Date
3-2020
Department
College of Arts and Sciences
Degree
Master of Arts in English (MA)
Chair
Karen Swallow Prior
Keywords
Heteroglossia, Charles Dickens, Bleak House, Mikhail Bakhtin, Injustice, Dialogism
Disciplines
Arts and Humanities | English Language and Literature | Literature in English, British Isles
Recommended Citation
Baker, Cale, ""Members One of Another": Heteroglossic Utterances as Critiques of Injustice in Charles Dickens’s Bleak House" (2020). Masters Theses. 612.
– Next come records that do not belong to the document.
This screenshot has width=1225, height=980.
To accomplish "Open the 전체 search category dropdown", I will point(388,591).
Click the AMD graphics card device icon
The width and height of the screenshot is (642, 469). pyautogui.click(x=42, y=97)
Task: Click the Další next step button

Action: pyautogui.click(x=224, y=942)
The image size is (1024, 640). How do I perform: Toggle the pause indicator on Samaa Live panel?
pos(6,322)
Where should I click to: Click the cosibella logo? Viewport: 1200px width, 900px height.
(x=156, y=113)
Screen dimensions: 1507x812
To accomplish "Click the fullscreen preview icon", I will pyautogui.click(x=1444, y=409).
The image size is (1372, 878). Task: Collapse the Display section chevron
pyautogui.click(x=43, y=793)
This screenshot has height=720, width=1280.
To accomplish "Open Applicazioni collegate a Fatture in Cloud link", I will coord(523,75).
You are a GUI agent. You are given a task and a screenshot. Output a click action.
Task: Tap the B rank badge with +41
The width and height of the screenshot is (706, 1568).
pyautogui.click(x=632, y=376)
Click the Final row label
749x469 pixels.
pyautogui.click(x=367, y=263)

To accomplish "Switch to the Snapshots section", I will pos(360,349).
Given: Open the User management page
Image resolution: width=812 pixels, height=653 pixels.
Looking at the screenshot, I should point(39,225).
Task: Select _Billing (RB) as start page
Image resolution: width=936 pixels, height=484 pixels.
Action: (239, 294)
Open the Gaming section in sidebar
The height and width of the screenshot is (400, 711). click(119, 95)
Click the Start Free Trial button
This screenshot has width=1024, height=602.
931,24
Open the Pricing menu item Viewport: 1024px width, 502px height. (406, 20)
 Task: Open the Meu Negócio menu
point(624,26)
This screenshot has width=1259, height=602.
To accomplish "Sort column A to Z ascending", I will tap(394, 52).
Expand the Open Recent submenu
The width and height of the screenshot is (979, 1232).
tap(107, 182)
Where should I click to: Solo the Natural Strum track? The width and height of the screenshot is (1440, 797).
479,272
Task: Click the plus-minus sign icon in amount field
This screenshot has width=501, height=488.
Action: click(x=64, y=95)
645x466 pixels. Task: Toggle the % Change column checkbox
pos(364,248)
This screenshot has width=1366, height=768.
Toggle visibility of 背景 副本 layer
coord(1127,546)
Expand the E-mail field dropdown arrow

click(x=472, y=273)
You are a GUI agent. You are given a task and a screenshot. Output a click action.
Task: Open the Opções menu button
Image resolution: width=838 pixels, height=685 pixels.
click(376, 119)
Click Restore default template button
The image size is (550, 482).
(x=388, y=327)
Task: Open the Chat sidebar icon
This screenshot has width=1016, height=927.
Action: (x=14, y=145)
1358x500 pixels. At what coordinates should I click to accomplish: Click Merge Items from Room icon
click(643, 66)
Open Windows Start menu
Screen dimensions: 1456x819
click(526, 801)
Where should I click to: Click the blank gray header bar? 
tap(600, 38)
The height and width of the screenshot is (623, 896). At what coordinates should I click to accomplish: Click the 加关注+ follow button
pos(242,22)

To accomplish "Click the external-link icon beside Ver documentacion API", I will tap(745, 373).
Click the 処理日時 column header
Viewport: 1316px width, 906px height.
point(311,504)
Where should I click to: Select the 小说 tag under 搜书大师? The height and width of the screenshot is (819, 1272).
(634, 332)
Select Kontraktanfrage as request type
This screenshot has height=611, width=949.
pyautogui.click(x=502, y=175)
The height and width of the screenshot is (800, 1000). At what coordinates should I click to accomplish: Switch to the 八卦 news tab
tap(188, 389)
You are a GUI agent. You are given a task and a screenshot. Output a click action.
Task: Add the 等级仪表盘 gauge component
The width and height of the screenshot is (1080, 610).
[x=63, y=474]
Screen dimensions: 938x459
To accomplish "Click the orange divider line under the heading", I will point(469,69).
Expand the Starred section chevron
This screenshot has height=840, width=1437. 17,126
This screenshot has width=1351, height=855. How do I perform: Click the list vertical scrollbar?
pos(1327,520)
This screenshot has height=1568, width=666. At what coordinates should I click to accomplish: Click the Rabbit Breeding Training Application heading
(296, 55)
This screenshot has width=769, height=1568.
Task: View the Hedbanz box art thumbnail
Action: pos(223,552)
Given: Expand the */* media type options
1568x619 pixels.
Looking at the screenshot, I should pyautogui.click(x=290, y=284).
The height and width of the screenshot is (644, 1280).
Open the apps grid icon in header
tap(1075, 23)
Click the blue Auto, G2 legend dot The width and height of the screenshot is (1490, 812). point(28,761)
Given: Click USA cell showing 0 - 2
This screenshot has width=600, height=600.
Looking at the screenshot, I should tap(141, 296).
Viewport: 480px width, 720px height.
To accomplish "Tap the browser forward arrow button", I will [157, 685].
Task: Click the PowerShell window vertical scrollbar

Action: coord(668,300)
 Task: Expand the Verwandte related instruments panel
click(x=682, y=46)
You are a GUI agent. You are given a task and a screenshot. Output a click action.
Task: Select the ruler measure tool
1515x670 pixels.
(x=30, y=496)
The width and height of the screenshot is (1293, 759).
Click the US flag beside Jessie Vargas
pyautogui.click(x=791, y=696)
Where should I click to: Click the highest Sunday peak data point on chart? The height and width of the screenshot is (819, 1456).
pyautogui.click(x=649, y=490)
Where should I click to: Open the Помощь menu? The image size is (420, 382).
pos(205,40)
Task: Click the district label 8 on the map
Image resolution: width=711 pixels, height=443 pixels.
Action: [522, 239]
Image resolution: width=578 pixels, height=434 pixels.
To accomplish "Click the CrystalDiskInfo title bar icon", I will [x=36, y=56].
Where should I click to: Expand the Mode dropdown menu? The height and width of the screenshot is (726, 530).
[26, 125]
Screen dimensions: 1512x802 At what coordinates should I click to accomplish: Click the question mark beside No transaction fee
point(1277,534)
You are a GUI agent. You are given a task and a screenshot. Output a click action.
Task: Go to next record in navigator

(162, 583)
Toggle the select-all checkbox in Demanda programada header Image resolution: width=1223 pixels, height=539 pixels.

https://digitalcommons.liberty.edu/masters/612
Abstract
Charles Dickens often dealt with societal injustice within his work, and he often used the different languages—the language of the poor, the rich, the religious, the political—of various social strata to expose the disparity between the high and the low social classes. Within Bleak House, Dickens inserts different voices common to Victorian London through his third-person narrator to highlight the upper class oppression of the poor. To see Dickens’s insertion of these different voices, I use Mikhail Bakhtin’s work on heteroglossia and dialogism as a framework for understanding how Dickens inserts these different voices to specifically expose injustice. Additionally, I look to Bakhtin’s earlier work as a philosopher in Toward a Philosophy of the Act to provide an ethical framework for Dickens’s exposure of how Victorian London had grown complacent with the injustices in their society. The analysis of language in Bleak House—specifically dealing with the third person narrators’ utterances regarding the settings within London, Lady Dedlock, and Jo—shows how Dickens’s organization of heteroglossia exposes and critiques injustice, revealing to his readers what Bakhtin would call a loveless indifference. The heteroglossic utterances both surrounding these characters and the utterances spoken by these characters reveal the unjust isolation of the upper and lower classes. Alongside the heteroglossic utterances of the third-person narrator, Esther also serves to critique injustice. Through Esther’s dialogic function beside the third-person narrator, she exemplifies an attentive narrator that loves the classes that have previously been isolated from each other, showing the responsible, loving attention that Dickens achieves through his own work.